Roman Polanski: Forgiveness Is Not Enough

With the notable exception of actor Jamie Foxx, who said if Roman Polanski had come near his teenager daughter, he would "be missing.... period", there's been a lot of talk about forgiveness since Polanski was arrested in Switzerland for a rape that occurred 32 years ago. But very little talk of remorse. Is Polanski sorry he lured a 13-year-old girl to Jack Nicholson's house while ostensibly photographing her for French Vogue before having sex with her, against her wishes? Does he see it as a crime? Biographer Thomas Kiernan wrote in The Roman Polanski Story, published in 1980, that when he was first arrested, Polanski protested to detectives: "So I f---ed a chick. So what?" She had practically begged him "to f--- her," he said. In 1978, in an interview with the BBC, Polanski said, "I've been tortured by this for a year and that's enough."

So how long was young teen Samantha Gailey (now Geimer) tortured for? She has called her experience a "life sentence." In the past few weeks, in some kind of twisted logic, the fact that Geimer, a mother of three boys living in Hawaii, desires to move on has been cited as evidence that the award-winning director should be released. This does not mean that the case has been resolved. Nor does it mean he is innocent, or she wanted it, or that it was just the funky ol' '70s where men sported too much facial hair, wore tight shorts, and then hung about in hot tubs plying 13-year-old girls with Quaaludes and champagne before raping them. Yes, and by that I mean rape.

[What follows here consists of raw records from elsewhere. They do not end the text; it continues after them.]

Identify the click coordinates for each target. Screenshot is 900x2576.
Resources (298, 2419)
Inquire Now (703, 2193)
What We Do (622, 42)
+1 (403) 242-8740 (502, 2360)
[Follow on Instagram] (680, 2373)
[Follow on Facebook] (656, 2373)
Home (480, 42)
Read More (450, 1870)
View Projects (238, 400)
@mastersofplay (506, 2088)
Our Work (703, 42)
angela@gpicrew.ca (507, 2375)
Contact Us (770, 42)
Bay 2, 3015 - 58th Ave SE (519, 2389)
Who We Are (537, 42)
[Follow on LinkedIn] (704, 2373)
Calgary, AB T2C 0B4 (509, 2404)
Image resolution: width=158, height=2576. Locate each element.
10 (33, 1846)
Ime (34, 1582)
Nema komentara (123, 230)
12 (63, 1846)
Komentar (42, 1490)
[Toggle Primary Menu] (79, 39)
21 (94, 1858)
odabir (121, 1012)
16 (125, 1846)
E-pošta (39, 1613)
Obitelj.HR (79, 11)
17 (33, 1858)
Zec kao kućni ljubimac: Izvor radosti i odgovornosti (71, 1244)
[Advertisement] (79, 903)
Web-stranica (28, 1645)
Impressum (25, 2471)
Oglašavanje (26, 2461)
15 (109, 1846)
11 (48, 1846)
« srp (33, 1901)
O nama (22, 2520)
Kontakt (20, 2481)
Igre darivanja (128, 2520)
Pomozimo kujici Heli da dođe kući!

We know that Polanski pleaded guilty to sex with a minor, that Geimer has consistently said it was not consensual, and that as she cried in the car on the way home, Polanski asked her not to tell her mother. We also know that when he thought the judge was going to renege on a plea bargain, Polanski flew to France, fearing a long jail term (where he was often, provocatively, photographed with beautiful actress Nastassja Kinski, whom he had started dating when she was 15). It is this weakness, this decision to flee, and not seek a retrial, which has meant both Polanski and Geimer have not been able to live without constant questioning and pursuit for three decades.

In 1978, Geimer was stalked by photographers daily, accused of lying, and called promiscuous. She called it hell. Her underpants were admitted as evidence. She said she was happy to accept a light sentence for her assailant if it could be dealt with quickly. Then Polanski fled. She went on to sue him in a civil suit in 1988, which was settled out of court. Then, in 1997, Geimer publicly forgave him, saying she had not just survived damage caused by Polanski, but prevailed.

In 2003, Geimer told Larry King: "I got over it a long time ago. I wasn't prepared to carry a lot of bad feelings with me and further damage my life and continue the trauma of all of it. And today he's a stranger to me." What has made her angry, she said, was being "forced to continually tell this story. It was like what happened wasn't bad enough, now we've got to go through it every single day of my life."

According to the National Women's Study, 13 percent of adult women have been victims of completed rape during their lifetime. One in four were sexually victimized as children (meaning unwanted sexual touch or intercourse), and almost one in five men, says Dr. Desmond Runyan, professor of social medicine and pediatrics at the University of North Carolina. We know that rape victims are more likely to suffer from alcoholism, depression, eating disorders, and further abuse, but Geimer also shows that it is possible to recover. Dr. Runyan, has been conducting a fascinating longitudinal study of maltreated or at-risk children since 1990. He has found that the most significant factor in determining the ability of a child rape victim to recover was the attitude of their mothers. When they believe, support, and champion their children, they stand in good stead. When they call them liars or compete with them, their chances of recovery are slim. (It also helps to have a high IQ, and strong relationships with adults in their families, churches, and neighborhoods. Those who have fathers in their home are also mentally stronger and less likely to be abused.)

I don't know if Geimer—whose mother was fiercely protective, if absent on that fateful day—is demonstrating grace, kindness, or sheer fatigue. Since age 13, she has only asked that the case be resolved and she be left alone. Forgiveness is a sign of strength. But her desire for an end should not be confused with the law. Even Foxx, who said he would prefer to take matters into his own hands, told Parade magazine, "I wouldn't want anyone else to follow that because you should let the justice system work it out." What I do know is that if we want Geimer to truly be able to move on—and if we don't believe raping a child is a dandy way to spend an afternoon—Polanski must be brought back to the United States.